Take the entries below and print all of them exactly, please.

- _DATASET_
::::

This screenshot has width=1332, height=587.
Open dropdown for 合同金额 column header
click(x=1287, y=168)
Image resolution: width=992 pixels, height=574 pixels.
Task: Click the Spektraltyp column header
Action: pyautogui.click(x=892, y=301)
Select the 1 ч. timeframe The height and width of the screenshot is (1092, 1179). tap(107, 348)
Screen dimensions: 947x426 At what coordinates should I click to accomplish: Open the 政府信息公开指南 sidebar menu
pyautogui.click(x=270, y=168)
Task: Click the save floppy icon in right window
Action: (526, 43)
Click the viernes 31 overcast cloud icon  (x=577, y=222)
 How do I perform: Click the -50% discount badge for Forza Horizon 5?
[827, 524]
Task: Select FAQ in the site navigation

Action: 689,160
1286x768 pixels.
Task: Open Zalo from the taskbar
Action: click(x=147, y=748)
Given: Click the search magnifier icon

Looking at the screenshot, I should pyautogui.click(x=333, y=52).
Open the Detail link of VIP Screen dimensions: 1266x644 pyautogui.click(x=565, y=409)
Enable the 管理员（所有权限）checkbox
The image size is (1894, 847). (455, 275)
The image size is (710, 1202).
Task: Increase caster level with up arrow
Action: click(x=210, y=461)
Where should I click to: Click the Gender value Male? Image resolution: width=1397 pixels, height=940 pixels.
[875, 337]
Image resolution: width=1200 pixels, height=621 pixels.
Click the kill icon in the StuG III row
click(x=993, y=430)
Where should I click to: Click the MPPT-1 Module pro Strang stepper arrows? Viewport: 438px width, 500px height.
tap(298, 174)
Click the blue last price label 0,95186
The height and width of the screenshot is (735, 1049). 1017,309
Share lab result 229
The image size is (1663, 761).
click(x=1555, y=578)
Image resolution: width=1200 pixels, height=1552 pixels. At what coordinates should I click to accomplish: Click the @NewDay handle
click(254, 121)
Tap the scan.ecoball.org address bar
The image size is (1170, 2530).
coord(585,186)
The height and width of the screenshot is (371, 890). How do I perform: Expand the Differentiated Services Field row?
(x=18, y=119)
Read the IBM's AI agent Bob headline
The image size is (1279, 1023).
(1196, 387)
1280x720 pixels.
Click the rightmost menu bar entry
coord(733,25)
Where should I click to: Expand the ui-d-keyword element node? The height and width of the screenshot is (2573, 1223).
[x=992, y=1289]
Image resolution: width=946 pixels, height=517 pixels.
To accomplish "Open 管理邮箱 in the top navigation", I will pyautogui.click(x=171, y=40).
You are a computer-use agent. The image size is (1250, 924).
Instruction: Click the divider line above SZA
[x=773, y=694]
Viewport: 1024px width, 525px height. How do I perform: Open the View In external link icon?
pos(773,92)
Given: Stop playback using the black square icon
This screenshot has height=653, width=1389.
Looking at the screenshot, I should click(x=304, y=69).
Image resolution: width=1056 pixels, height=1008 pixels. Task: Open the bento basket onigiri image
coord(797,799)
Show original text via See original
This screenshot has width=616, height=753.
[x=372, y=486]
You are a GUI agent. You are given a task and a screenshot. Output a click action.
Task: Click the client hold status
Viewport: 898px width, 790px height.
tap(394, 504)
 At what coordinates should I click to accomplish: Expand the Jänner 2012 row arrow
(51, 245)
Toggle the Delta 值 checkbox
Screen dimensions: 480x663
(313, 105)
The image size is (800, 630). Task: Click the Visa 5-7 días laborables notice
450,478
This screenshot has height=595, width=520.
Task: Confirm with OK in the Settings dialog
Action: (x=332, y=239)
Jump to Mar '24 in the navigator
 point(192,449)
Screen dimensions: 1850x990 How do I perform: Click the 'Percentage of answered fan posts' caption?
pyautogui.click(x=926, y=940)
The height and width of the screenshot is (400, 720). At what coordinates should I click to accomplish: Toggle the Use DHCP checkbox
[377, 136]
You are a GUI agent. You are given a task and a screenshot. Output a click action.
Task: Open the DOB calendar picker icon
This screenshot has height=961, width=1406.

::::

- _FINISHED EXERCISE_
This screenshot has width=1332, height=587.
Open dropdown for 合同金额 column header
click(x=1287, y=168)
Image resolution: width=992 pixels, height=574 pixels.
Task: Click the Spektraltyp column header
Action: pyautogui.click(x=892, y=301)
Select the 1 ч. timeframe The height and width of the screenshot is (1092, 1179). tap(107, 348)
Screen dimensions: 947x426 At what coordinates should I click to accomplish: Open the 政府信息公开指南 sidebar menu
pyautogui.click(x=270, y=168)
Task: Click the save floppy icon in right window
Action: (526, 43)
Click the viernes 31 overcast cloud icon  (x=577, y=222)
 How do I perform: Click the -50% discount badge for Forza Horizon 5?
[827, 524]
Task: Select FAQ in the site navigation

Action: 689,160
1286x768 pixels.
Task: Open Zalo from the taskbar
Action: click(x=147, y=748)
Given: Click the search magnifier icon

Looking at the screenshot, I should pyautogui.click(x=333, y=52).
Open the Detail link of VIP Screen dimensions: 1266x644 pyautogui.click(x=565, y=409)
Enable the 管理员（所有权限）checkbox
The image size is (1894, 847). (455, 275)
The image size is (710, 1202).
Task: Increase caster level with up arrow
Action: click(x=210, y=461)
Where should I click to: Click the Gender value Male? Image resolution: width=1397 pixels, height=940 pixels.
[875, 337]
Image resolution: width=1200 pixels, height=621 pixels.
Click the kill icon in the StuG III row
click(x=993, y=430)
Where should I click to: Click the MPPT-1 Module pro Strang stepper arrows? Viewport: 438px width, 500px height.
tap(298, 174)
Click the blue last price label 0,95186
The height and width of the screenshot is (735, 1049). 1017,309
Share lab result 229
The image size is (1663, 761).
click(x=1555, y=578)
Image resolution: width=1200 pixels, height=1552 pixels. At what coordinates should I click to accomplish: Click the @NewDay handle
click(254, 121)
Tap the scan.ecoball.org address bar
The image size is (1170, 2530).
coord(585,186)
The height and width of the screenshot is (371, 890). How do I perform: Expand the Differentiated Services Field row?
(x=18, y=119)
Read the IBM's AI agent Bob headline
The image size is (1279, 1023).
(1196, 387)
1280x720 pixels.
Click the rightmost menu bar entry
coord(733,25)
Where should I click to: Expand the ui-d-keyword element node? The height and width of the screenshot is (2573, 1223).
[x=992, y=1289]
Image resolution: width=946 pixels, height=517 pixels.
To accomplish "Open 管理邮箱 in the top navigation", I will pyautogui.click(x=171, y=40).
You are a computer-use agent. The image size is (1250, 924).
Instruction: Click the divider line above SZA
[x=773, y=694]
Viewport: 1024px width, 525px height. How do I perform: Open the View In external link icon?
pos(773,92)
Given: Stop playback using the black square icon
This screenshot has height=653, width=1389.
Looking at the screenshot, I should click(x=304, y=69).
Image resolution: width=1056 pixels, height=1008 pixels. Task: Open the bento basket onigiri image
coord(797,799)
Show original text via See original
This screenshot has width=616, height=753.
[x=372, y=486]
You are a GUI agent. You are given a task and a screenshot. Output a click action.
Task: Click the client hold status
Viewport: 898px width, 790px height.
tap(394, 504)
 At what coordinates should I click to accomplish: Expand the Jänner 2012 row arrow
(51, 245)
Toggle the Delta 值 checkbox
Screen dimensions: 480x663
(313, 105)
The image size is (800, 630). Task: Click the Visa 5-7 días laborables notice
450,478
This screenshot has height=595, width=520.
Task: Confirm with OK in the Settings dialog
Action: (x=332, y=239)
Jump to Mar '24 in the navigator
 point(192,449)
Screen dimensions: 1850x990 How do I perform: Click the 'Percentage of answered fan posts' caption?
pyautogui.click(x=926, y=940)
The height and width of the screenshot is (400, 720). At what coordinates should I click to accomplish: Toggle the Use DHCP checkbox
[377, 136]
You are a GUI agent. You are given a task and a screenshot. Output a click action.
Task: Open the DOB calendar picker icon
This screenshot has height=961, width=1406.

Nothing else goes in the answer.